I like Neil DeGrasse Tyson and admire his work to advance science education. I think he’s an excellent spokesman for science, very articulate and likeable.
But I was disappointed by two aspects of the interview.
First, NGT’s aversion to “isms,” since they shut down conversation. He wants everyone to treat everyone else as individuals and nothing else. This is staggeringly naive. In the first place, social psychologists long ago demonstrated that people negotiate their social environment by categorizing people into groups. Group processes are fundamental to the way we as a species function. Classifying people into ingroups and outgroups is as basic as human outlook as it gets. That is, nobody is capable of treating absolutely everybody we meet purely as unique individuals. We always, without fail, automatically categorize people into some group or other. We can’t help ourselves. That is to say, you can’t escape groupishness in human thinking.
More importantly, it is not always the case that categorization leads to prejudice and stereotypical thinking. But it is certainly the case that, with certain “isms” you can instantly draw some conclusions about a person’s beliefs. If I meet a self-confessed Marxist, I automatically know some positions that person holds in order to be a Marxist. The same with a biblical fundamentalist or with a humanist. This does not mean I refuse to talk to them, just that there are some baseline issues I can take for granted in talking to them. Why would NGT find this somehow inhibiting and balk at it?

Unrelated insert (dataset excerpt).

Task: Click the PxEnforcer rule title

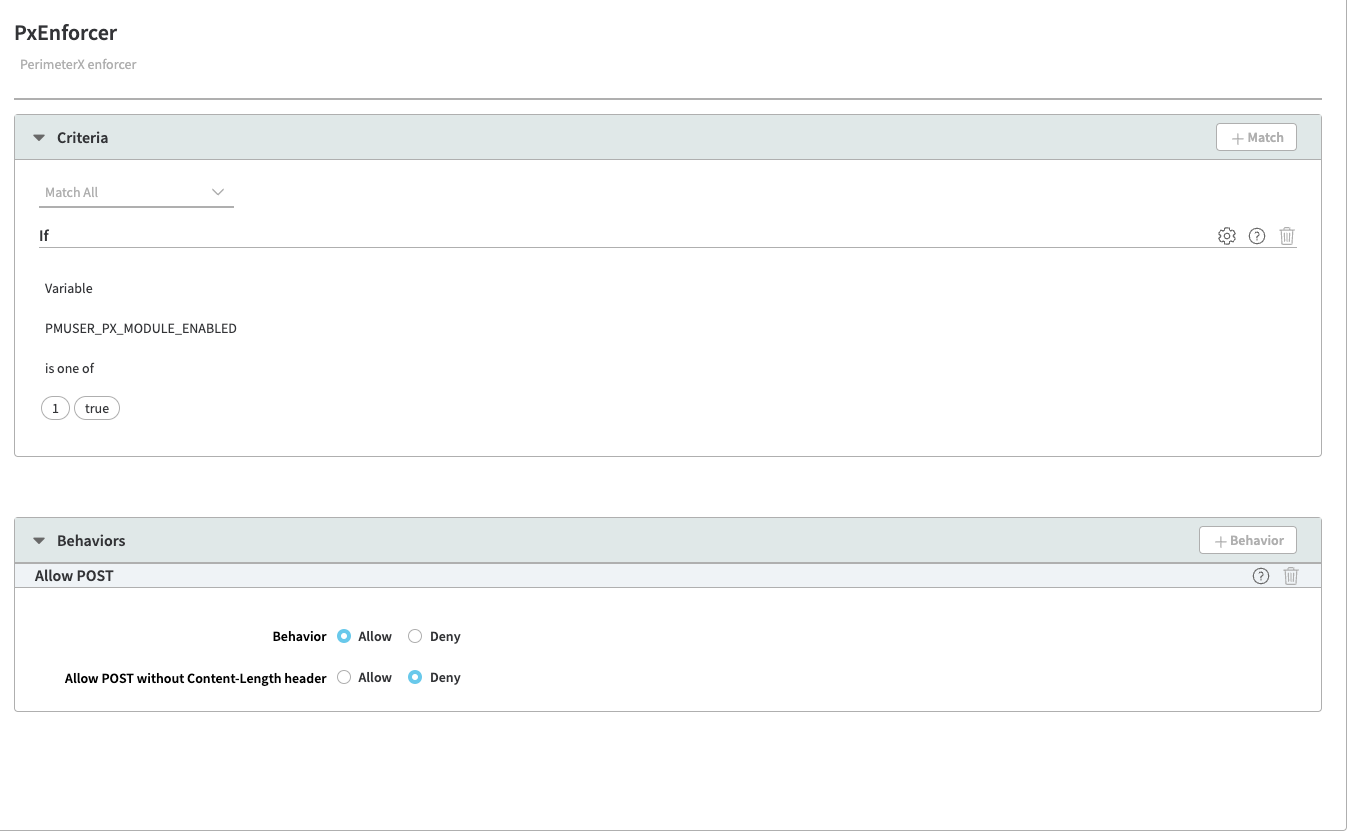Action: pyautogui.click(x=66, y=33)
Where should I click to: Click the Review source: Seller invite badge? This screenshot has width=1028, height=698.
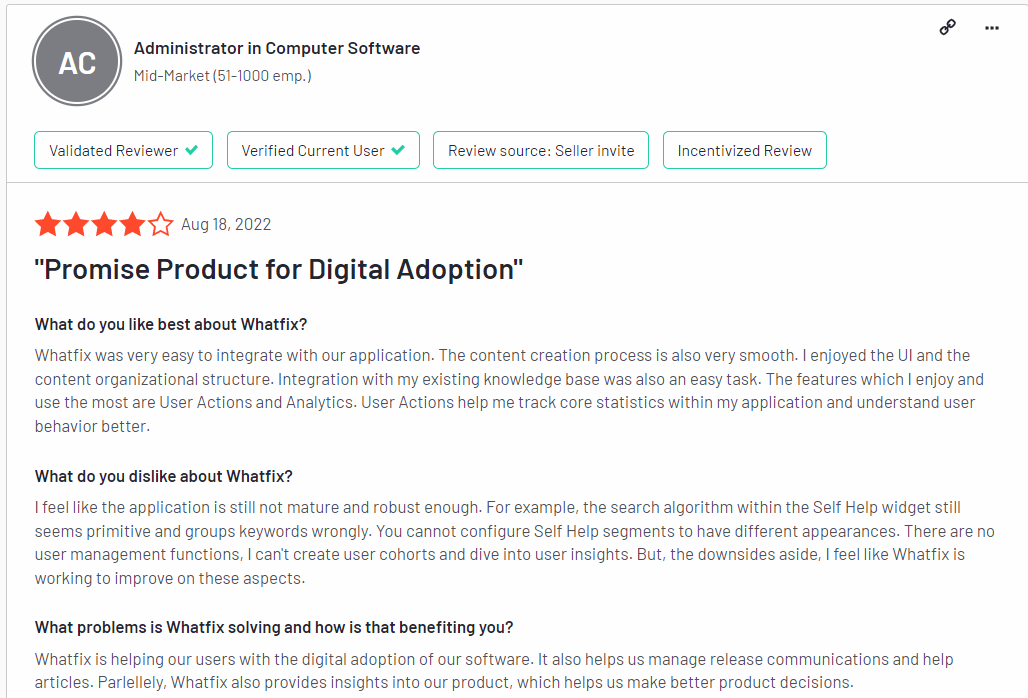tap(541, 150)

Second, the suggestion that vocal atheists like Dawkins or Hitchens should not address the public until we’ve all figured out why 7% of scientists are believers in religion is frankly preposterous. Indeed, its raw ridiculousness was demonstrated by the very story NGT told of his question to Francis Collins, geneticist and Christian. Collins’ refusal to say that he would rethink his beliefs should religion turn out to be a demonstrably neurophysical phenomenon is *precisely* illustrative of the faith-based mindset Dawkins and Hitchens and Harris rail against.

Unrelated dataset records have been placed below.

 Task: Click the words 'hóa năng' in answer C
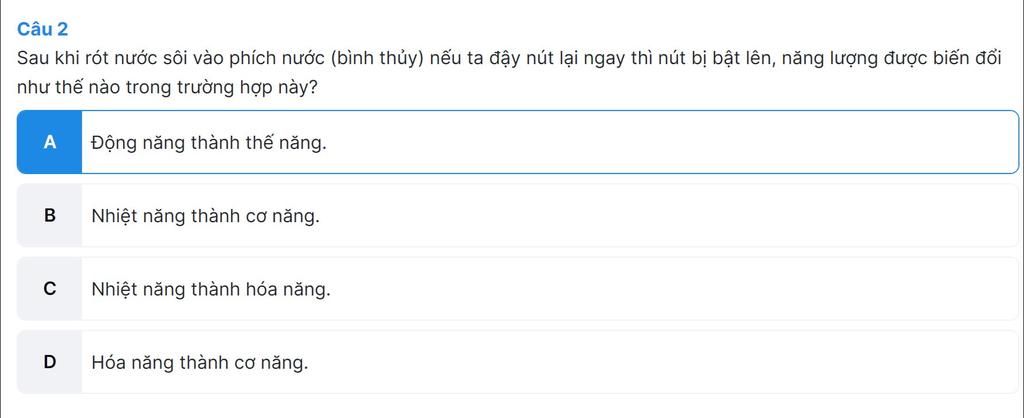point(289,289)
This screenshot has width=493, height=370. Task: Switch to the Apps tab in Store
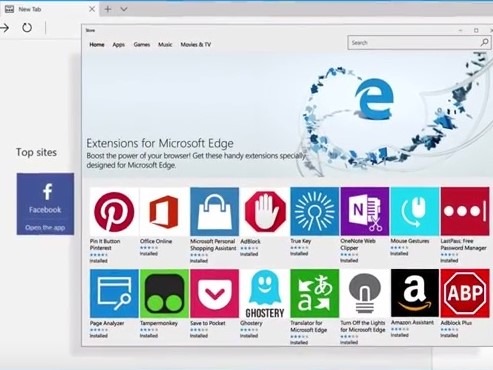coord(118,44)

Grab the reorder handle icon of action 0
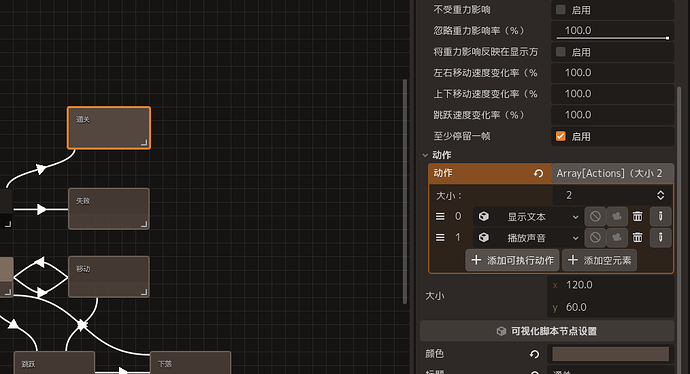[440, 216]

The faithful habitually accept things in their belief systems that are founded on simpering subjugation to some authority (God, the Bible, priests, mullahs, whatever), fly in the face of evidence and—here’s the crux—are immune to revision when presented with new evidence. Why would NGT expect Collins to revise his religious beliefs in the face of hard evidence? The faithful don’t do that. And that is precisely the habit of mind that Dawkins et al. rightly criticize. Insisting that they cease doing so until some new scientific discovery is in—a discovery the faithful will reject out of hand—is more evidence of an astonishing naivety, especially in a time and place where the failings of faith-based thinking in public policy are so glaringly on display.

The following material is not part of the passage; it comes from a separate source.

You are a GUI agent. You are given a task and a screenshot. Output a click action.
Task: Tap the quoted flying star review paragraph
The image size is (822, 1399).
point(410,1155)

And for NGT, I have this question: if you are an agnostic because, as you say, one day intercessory prayer might work or prayers might bring Jesus down from the clouds, what would it take for you to rethink your agnosticism? Christians have been praying and waiting for Jesus to return in every generation for two thousand years and counting. Doesn’t that make it rather unlikely his descent from the clouds is going to happen any time soon? If you think not, should we be still conducting alchemy experiments, on the chance that, any day now, one might actually work? Or astrology? Or phlogiston theory? Why aren’t intercessory prayers made on behalf of amputees, to get their limbs back? Because, I’d suggest, everyone really knows prayers don’t heal. Again—NGT shows what I think is an amazing naivety about these issues.
Perhaps he adppts such a soft approach to allay a public he wants to connect with. Fair enough. I’d rather he just says that than make intellectually incoherent pseudo-arguments.